The independent features are called the independent variables, inputs, regressors, or
predictors.
Regression problems usually have one continuous and unbounded dependent variable.
The inputs, however, can be continuous, discrete, or even categorical.
It’s a common practice to denote the outputs with 𝑦 and the inputs with 𝑥.
If there are two or more independent variables, then they can be represented as the vector 𝐱 =
(𝑥₁, …, 𝑥ᵣ), where 𝑟 is the number of inputs.
Linear Regression
Linear regression is probably one of the most important and widely used regression
techniques.
It’s among the simplest regression methods.

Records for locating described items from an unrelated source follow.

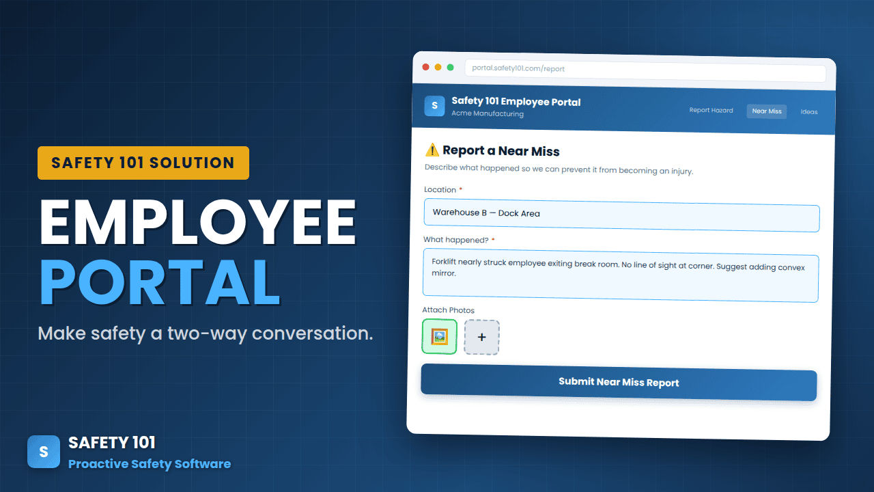Open the Ideas tab

point(808,112)
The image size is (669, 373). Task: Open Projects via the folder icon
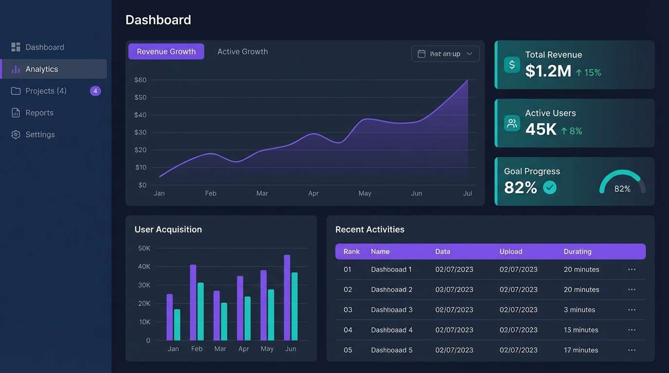pyautogui.click(x=16, y=90)
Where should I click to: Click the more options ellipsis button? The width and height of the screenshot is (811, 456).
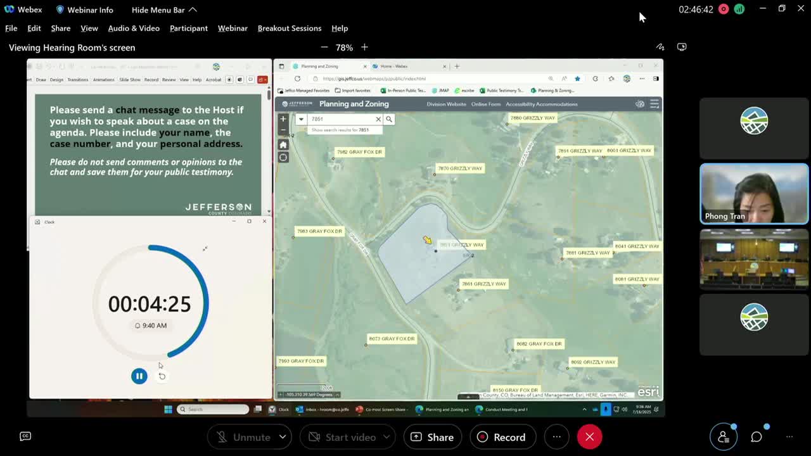pyautogui.click(x=556, y=437)
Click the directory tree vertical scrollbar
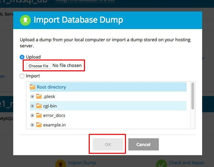This screenshot has width=214, height=167. (x=193, y=96)
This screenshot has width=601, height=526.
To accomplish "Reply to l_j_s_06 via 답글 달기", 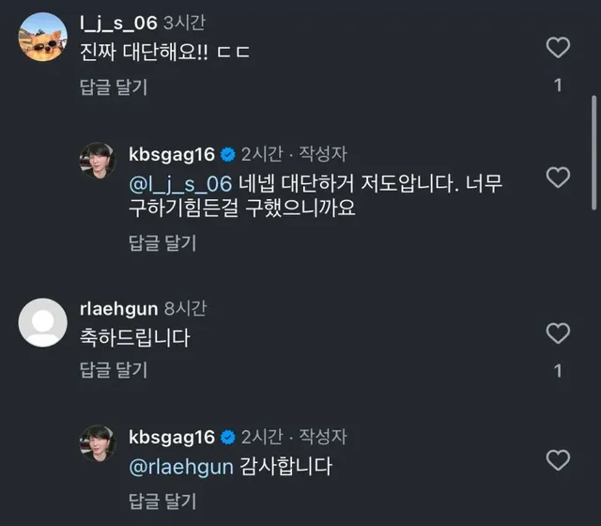I will [x=114, y=87].
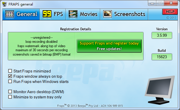This screenshot has height=110, width=180.
Task: Click the Version 3.5.99 field
Action: tap(162, 35)
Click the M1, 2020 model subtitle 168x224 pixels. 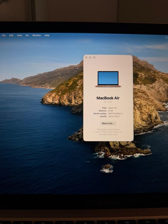[108, 102]
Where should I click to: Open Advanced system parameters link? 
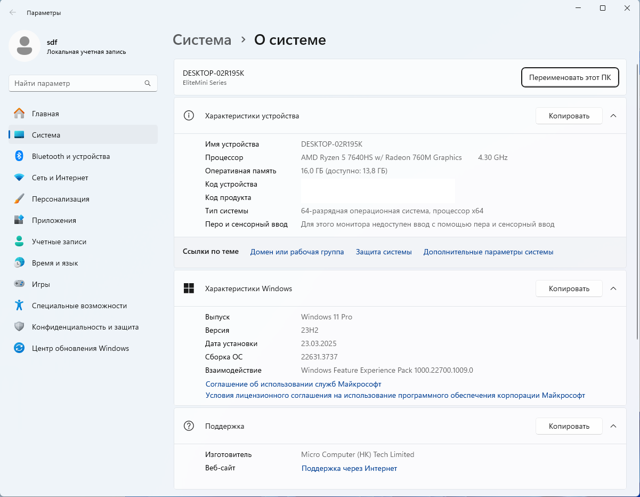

One of its main advantages is the ease of interpreting results.
Problem Formulation
When implementing linear regression of some dependent variable 𝑦 on the set of independent
variables 𝐱 = (𝑥₁, …, 𝑥ᵣ), where 𝑟 is the number of predictors, you assume a linear relationship
between 𝑦 and 𝐱: 𝑦 = 𝛽₀ + 𝛽₁𝑥₁ + ⋯ + 𝛽ᵣ𝑥ᵣ + 𝜀.
This equation is the regression equation. 𝛽₀, 𝛽₁, …, 𝛽ᵣ are the regression coefficients, and 𝜀 is
the random error.
Linear regression calculates the estimators of the regression coefficients or simply the
predicted weights, denoted with 𝑏₀, 𝑏₁, …, 𝑏ᵣ.
These estimators define the estimated regression function 𝑓(𝐱) = 𝑏₀ + 𝑏₁𝑥₁ + ⋯ + 𝑏ᵣ𝑥ᵣ.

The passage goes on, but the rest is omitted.